According to the National Institute of Mental Health, USA and the World Health Organization, more than one in four people worldwide have a diagnosable mental illness, and more than one in 17 have a serious disorder that has a significant impact on their life. As employees, mental illness can considerably impact one’s work, their productivity, and their ability to navigate the corporate world. However, mental illness is not a death sentence for your career; nor is it something that can be ignored. Balancing your work and your condition is possible, even though it often does require more planning and a commitment to self care.
The Stigma of Mental Health Issues
Mental illness is often not discussed, especially in the workplace, where people may feel that sharing their condition or their struggles in managing their conditions may negatively affect their careers. In the USA, legally, employers are prohibited from discriminating against individuals with mental illnesses and are required by law to provide “reasonable accommodations” for persons with disabilities. Yet, stigma still pervades our public consciousness when it comes to mental illness.
The onus of asking for these accommodations falls on the employee, as does asking for any help when you need it. As an employee, this question of whether to disclose your struggles with mental health or to continue trying to manage your symptoms on your own, can weigh heavily. There’s no right answer that applies to all situations. Yet, each employee’s mental health is a priority that both he or she and their employer should prioritize.
We’ve seen how well managed mental health can positively impact someone’s work and have been warned about the dangers of lessened productivity and efficiency when it is not under control. While these things are undoubtedly important, a significant part of this issue is a quality of life concern, rather than only one of quality of work.
Whether you yourself are dealing with a mental health condition or you want to become a more supportive coworker to those who are coping with their own condition, there are things that you can do to manage your own health and to promote an environment of inclusion.
One important way that we can all address the stigma that surrounds mental health, is to talk openly about it.
What you choose to share about your own condition or a current struggle that you’re undertaking is up to you. Some employees may want to keep their conditions to themselves, while others want to encourage colleagues by sharing how they’ve managed a diagnosed condition.

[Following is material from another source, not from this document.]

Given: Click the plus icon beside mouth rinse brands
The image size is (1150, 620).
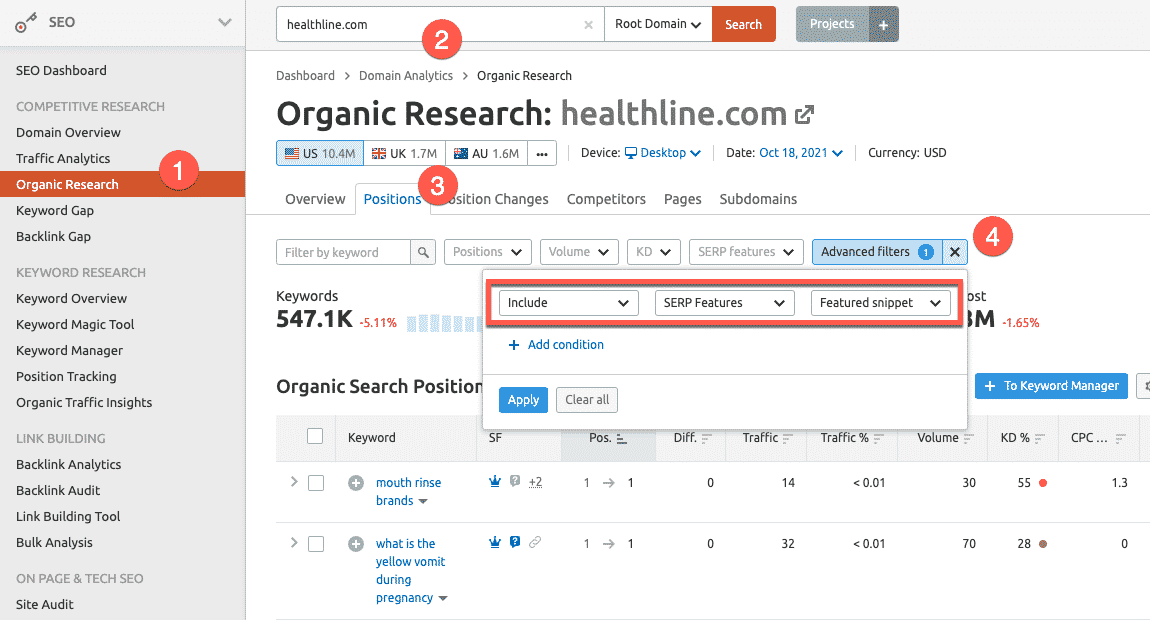Looking at the screenshot, I should pyautogui.click(x=356, y=483).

These communication channels should be open and exist without discrimination or ill will. Mental health is unfairly stigmatized in comparison to other health conditions, like cancer or heart disease, and this climate of secrecy, this stigma, encourages or serves to drive those who are suffering farther away from the supports that could help them.
In many startup environments, the workforce may be smaller and there may not be comprehensive health benefits offered to every employee. If these are in place, workplaces can offer Employee Assistance Programs that can help support employees as they tackle their mental illnesses. Offering comprehensive health benefits that include mental health care are an economically viable option, and the return on investment can translate into higher productivity rates and sales as employees are more productive.
Mental Health and Stress
Work and the stress and frustration that often accompany it, shouldn’t come at the cost of your happiness. Self care is an important aspect of managing mental health and stress.

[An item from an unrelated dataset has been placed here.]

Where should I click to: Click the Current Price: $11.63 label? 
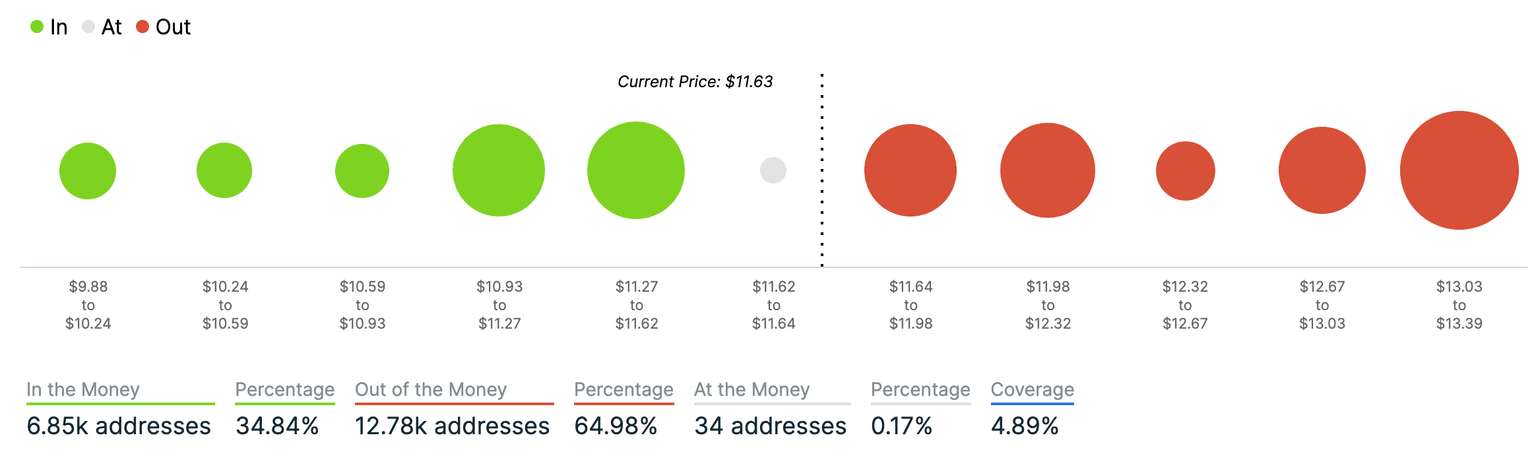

Eating balanced meals, exercising regularly, and getting fresh air are all great ways to manage stress and can help with mental health related symptoms. Despite the temptation, don’t rely on drugs, alcohol or nicotine to manage your stress.
These are short-term solutions that act like a bandage over a crack in concrete. They can’t solve the problem but they temporarily make us feel better or forget that the problem exists at all. If you’re struggling with substance abuse, seek professional help, as it is likely to worsen your overall mental health state.

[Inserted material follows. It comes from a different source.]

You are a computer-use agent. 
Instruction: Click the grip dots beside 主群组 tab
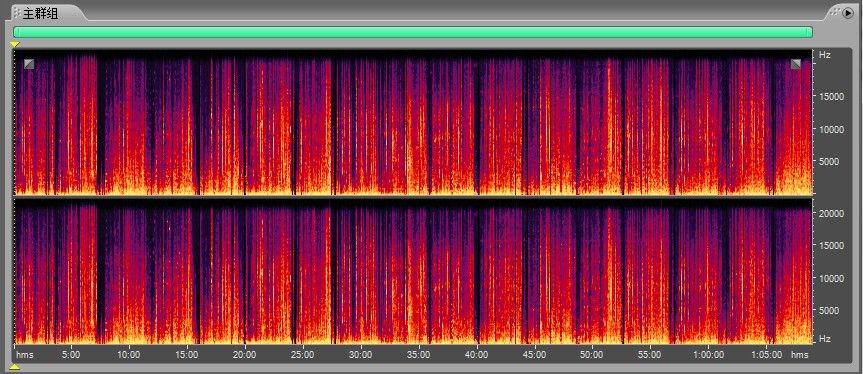pyautogui.click(x=17, y=13)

While every year, one in four people will suffer from a mental health condition that is diagnosable, far fewer actually receive help. Part of this discrepancy may lie in the fact that many people are unaware of what constitutes a mental health condition.
Most of us are familiar with the terms anxiety or depression, but those less informed or who have not been exposed to mental health conditions, are unable to realize that the stress or unhappiness that they feel can actually be a diagnosed condition. We also normalize mental health symptoms to some extent in the corporate world.
Working long hours, neglecting sleep, feeling stressed more often than not and having anxiety over project deadlines are not just normal behaviors. They can be indicative of a mental health problem.
Identifying and Reversing the Problem
Identifying that you might be struggling with a mental health condition is the first step in getting help. Professional help, in the form of counselling or prescription treatment, works for many people, and it’s worth exploring this as an option.However, treatment doesn’t exist in a vacuum; you still have to maintain your work schedule and meet deadlines.
Ask for help when you need it, whether that’s from another co-worker, your supervisor or your boss. We can all work together to break down this unnecessary stigma around mental health and open ourselves up to be supportive of everyone who struggles with their mental health.